O abismo em que me encontro está cada vez maior, porque de vez em quando eu posso ver um ponto de luz, que se apaga depois de 3 segundos. Nunca será a mesma coisa, depois que caí aqui, tudo desmoronou, esqueci da minha identidade e de tudo que sentia.
No lugar do meu antigo coração o abismo se tornou mais forte, nada mais faz um certo sentido, afinal, as coisas que falo já não são tão profundas quanto as antigas. Porque eu já não sinto mais nada, já não sinto o calor do meu próprio corpo, nem sinto mais meu próprio coração bater. De vez em quando ouço uma pequena voz me encorajando á levantar, ela é apagada com o tempo.
Sou suja por ter me acostumado com isso, por ter me acostumado com tudo que me cercou e me prendeu aqui. Eu própria me esfaqueei, me apunhalei pelas costas, porque sempre foi assim que eu vivi; me apunhalando e me machucando, culpando os outros por isso. Fui um doce sacrifício que serviu, para acalmar a dor de todos, menos á minha.
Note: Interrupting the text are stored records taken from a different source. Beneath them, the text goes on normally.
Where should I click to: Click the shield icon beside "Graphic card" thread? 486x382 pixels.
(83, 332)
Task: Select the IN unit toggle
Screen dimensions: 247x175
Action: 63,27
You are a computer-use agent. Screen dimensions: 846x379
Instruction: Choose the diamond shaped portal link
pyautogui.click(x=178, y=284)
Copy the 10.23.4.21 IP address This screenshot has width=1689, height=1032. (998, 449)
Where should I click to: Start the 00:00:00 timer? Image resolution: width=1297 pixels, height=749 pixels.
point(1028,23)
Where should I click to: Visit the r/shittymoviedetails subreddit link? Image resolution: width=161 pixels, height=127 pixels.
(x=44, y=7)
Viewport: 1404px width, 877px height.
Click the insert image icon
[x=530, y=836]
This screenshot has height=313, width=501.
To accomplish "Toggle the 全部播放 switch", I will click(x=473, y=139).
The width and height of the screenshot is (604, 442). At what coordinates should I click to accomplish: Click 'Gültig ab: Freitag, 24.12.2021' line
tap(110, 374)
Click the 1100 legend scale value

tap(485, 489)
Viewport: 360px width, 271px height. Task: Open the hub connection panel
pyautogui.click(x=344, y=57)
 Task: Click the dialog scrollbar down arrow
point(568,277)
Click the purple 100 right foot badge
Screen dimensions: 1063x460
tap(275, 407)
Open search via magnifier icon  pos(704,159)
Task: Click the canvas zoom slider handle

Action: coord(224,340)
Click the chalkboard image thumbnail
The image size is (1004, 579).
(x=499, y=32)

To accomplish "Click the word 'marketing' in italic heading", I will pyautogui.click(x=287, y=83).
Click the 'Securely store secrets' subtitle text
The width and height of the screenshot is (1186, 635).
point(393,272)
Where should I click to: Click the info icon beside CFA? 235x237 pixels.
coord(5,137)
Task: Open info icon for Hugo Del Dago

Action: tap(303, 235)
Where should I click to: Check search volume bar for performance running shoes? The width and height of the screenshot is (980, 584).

Achava que poderia ser feliz vendo a felicidade dos outros indivíduos e descobri com o gosto mais amargo do abismo que não é a verdade. Andando meio sem destino, vagando pelos lugares escuros desses lugares, minhas antigas memórias, minhas antigas frases, se encontram por aqui, flutuando e boiando em meio á tanta escuridão. Errei por acreditar, por ter esperanças e por me apegar.
Com o passar dos dias me pergunto se ainda vou lembrar do seu nome, se ainda me lembrarei do seu rosto, porque essas são as únicas coisas que eu ainda não esqueci. Oh, querida inocência, você não está aqui comigo agora; oh, querida lembrança, você me persegue onde eu vou; oh, querida saudade, você quebra meu peito sem dó.
Tomo cuidado entre os estreitos caminhos que pego, afinal, tomei muitas decisões erradas. Será que alguém pode me ouvir? Ou aqui é fundo demais para que eu possa ser salva? Eu já não sinto meu corpo, já não sinto meu sangue correndo pelas veias, meu coração não pulsa mais, porque ele não tem mais razões. Percebo então, morri. Morri dentro de mim mesma, porque o abismo era meu coração, já tão quebrado, tão amargo, tão estraçalhado e cinza, escuro. O resultado de tantos choros, dor, humilhação, depressão, sou eu; agora é claro, caída no chão, sem nenhuma reação, pele pálida, nenhum piscar de olhos, sangue frio e repetindo com últimas forças.
“Teria sido perfeito...”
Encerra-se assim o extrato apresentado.